*** Provided material Section Begins ***

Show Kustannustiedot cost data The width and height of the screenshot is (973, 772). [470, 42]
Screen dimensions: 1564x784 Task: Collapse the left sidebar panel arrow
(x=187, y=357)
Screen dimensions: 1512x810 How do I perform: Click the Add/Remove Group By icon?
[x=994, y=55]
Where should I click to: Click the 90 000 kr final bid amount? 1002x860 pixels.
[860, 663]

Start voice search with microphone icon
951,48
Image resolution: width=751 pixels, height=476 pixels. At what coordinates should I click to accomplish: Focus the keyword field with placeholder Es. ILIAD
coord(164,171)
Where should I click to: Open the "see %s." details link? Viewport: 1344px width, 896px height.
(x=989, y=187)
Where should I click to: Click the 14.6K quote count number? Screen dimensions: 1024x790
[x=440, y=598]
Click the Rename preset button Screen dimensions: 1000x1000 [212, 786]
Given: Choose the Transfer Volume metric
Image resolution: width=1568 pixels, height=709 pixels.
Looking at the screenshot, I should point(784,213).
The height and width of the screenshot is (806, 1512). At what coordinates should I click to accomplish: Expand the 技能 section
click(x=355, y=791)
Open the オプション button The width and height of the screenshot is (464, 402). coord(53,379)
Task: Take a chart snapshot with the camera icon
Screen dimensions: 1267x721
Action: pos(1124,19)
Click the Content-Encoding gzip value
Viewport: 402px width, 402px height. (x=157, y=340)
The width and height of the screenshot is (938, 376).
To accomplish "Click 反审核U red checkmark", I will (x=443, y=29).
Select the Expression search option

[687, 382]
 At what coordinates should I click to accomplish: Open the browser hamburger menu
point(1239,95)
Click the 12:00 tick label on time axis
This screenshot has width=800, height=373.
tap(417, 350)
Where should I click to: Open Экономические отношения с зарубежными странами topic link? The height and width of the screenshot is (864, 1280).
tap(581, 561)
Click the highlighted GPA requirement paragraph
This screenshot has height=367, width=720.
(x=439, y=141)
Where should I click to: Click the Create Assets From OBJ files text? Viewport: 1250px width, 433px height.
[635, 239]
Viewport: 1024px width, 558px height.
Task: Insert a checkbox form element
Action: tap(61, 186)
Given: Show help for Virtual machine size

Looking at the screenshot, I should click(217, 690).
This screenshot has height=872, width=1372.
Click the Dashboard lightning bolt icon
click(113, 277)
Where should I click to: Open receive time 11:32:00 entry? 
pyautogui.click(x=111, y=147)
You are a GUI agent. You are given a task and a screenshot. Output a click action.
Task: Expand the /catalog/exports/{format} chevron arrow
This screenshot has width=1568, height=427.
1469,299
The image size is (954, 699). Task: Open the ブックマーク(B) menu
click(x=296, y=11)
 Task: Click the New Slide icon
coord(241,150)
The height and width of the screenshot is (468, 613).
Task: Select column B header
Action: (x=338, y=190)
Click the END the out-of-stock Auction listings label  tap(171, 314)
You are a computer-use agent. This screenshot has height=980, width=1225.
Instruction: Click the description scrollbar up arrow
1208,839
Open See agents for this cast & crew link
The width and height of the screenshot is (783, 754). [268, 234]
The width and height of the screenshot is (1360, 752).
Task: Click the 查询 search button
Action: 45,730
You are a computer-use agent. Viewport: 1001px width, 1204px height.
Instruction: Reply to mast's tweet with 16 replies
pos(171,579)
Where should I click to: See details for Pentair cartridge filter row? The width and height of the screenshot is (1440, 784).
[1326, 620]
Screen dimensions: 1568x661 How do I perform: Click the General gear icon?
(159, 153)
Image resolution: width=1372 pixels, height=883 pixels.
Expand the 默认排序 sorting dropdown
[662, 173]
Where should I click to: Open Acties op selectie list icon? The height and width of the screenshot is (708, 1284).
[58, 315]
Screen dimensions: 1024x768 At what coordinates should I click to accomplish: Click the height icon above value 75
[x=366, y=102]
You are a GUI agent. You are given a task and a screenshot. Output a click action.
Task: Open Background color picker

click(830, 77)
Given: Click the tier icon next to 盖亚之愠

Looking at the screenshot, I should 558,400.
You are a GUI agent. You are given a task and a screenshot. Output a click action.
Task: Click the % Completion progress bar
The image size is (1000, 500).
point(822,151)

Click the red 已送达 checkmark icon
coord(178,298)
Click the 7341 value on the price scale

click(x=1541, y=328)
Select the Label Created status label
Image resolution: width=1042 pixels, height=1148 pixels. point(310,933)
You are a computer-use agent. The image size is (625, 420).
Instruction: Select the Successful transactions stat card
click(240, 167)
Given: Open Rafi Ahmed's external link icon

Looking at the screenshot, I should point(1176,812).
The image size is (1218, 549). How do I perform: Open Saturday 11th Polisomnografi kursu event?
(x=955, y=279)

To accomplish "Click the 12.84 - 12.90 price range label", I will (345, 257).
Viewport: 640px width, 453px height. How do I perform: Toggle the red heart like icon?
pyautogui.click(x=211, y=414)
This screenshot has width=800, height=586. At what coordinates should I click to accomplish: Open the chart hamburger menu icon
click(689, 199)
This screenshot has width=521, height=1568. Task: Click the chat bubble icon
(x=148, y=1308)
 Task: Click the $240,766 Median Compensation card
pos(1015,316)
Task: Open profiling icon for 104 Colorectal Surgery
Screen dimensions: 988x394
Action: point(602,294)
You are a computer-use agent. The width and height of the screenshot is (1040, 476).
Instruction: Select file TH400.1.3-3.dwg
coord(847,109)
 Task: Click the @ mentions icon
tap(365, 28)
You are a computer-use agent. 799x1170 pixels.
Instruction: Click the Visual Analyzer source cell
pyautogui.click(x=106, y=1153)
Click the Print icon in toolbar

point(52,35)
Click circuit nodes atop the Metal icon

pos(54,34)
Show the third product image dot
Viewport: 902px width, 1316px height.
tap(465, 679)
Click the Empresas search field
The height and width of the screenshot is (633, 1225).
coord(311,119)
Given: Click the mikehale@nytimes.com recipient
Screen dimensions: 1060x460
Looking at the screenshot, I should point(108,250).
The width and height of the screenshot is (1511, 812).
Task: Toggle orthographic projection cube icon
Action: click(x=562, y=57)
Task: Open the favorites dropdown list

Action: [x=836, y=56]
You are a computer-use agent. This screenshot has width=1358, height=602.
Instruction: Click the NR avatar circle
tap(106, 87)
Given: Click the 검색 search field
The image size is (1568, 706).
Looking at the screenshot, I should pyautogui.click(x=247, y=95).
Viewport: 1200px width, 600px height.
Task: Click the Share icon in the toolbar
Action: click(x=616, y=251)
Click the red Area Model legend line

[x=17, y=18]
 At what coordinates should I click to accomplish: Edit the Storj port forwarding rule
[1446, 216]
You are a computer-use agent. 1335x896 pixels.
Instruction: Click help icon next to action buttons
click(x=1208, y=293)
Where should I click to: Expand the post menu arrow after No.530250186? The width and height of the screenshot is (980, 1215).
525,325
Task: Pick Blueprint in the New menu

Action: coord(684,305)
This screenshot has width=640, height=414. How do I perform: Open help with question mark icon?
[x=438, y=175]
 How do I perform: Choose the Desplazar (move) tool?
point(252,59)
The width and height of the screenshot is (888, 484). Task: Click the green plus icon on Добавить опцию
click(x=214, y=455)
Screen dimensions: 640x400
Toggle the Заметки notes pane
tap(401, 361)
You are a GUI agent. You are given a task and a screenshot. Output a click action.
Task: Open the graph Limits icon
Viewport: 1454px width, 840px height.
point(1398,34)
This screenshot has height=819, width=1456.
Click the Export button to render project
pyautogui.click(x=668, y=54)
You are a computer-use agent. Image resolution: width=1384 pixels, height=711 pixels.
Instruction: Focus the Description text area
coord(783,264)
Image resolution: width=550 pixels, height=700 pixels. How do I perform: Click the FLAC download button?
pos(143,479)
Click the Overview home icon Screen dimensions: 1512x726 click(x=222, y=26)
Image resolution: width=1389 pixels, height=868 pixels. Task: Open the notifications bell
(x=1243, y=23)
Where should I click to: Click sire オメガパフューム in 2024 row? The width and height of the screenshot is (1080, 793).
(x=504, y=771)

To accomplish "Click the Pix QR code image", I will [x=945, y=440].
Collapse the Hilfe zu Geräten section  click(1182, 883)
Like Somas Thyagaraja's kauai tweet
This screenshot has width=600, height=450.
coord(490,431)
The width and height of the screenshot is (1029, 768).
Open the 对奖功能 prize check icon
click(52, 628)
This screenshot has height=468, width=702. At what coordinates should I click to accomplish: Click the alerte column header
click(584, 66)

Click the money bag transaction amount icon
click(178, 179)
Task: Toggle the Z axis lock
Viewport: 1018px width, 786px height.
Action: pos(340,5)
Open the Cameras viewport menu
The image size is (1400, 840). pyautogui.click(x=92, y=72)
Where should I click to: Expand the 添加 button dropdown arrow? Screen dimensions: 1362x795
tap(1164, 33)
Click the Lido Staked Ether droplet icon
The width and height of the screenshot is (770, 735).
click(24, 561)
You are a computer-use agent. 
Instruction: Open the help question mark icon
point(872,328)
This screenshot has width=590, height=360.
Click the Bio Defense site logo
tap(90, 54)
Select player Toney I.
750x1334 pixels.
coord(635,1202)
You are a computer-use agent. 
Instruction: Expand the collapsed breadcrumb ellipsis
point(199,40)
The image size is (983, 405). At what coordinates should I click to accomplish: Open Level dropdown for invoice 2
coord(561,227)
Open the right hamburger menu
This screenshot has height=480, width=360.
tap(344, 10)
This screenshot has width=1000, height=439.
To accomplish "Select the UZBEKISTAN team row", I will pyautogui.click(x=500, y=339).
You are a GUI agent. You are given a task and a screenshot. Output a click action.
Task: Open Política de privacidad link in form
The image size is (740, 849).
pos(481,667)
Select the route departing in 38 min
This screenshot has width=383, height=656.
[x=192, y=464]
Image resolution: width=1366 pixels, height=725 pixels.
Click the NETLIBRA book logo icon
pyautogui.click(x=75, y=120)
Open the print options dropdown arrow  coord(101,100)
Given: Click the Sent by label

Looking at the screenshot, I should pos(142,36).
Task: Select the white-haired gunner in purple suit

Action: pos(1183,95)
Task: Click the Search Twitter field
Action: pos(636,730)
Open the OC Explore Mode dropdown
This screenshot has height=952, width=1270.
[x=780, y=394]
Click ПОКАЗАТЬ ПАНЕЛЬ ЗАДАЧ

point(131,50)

*** Provided material Section Ends ***

## Problem requirements
Extract each line from the listing that holds the word "computer".

## Output
You are a computer-use agent. This screenshot has height=980, width=1225.
You are a computer-use agent. Viewport: 1001px width, 1204px height.
You are a computer-use agent. The image size is (625, 420).
You are a computer-use agent. The width and height of the screenshot is (1040, 476).
You are a computer-use agent. 799x1170 pixels.
You are a computer-use agent. This screenshot has width=1358, height=602.
You are a computer-use agent. 1335x896 pixels.
You are a computer-use agent. Image resolution: width=1384 pixels, height=711 pixels.
You are a computer-use agent. 
You are a computer-use agent. 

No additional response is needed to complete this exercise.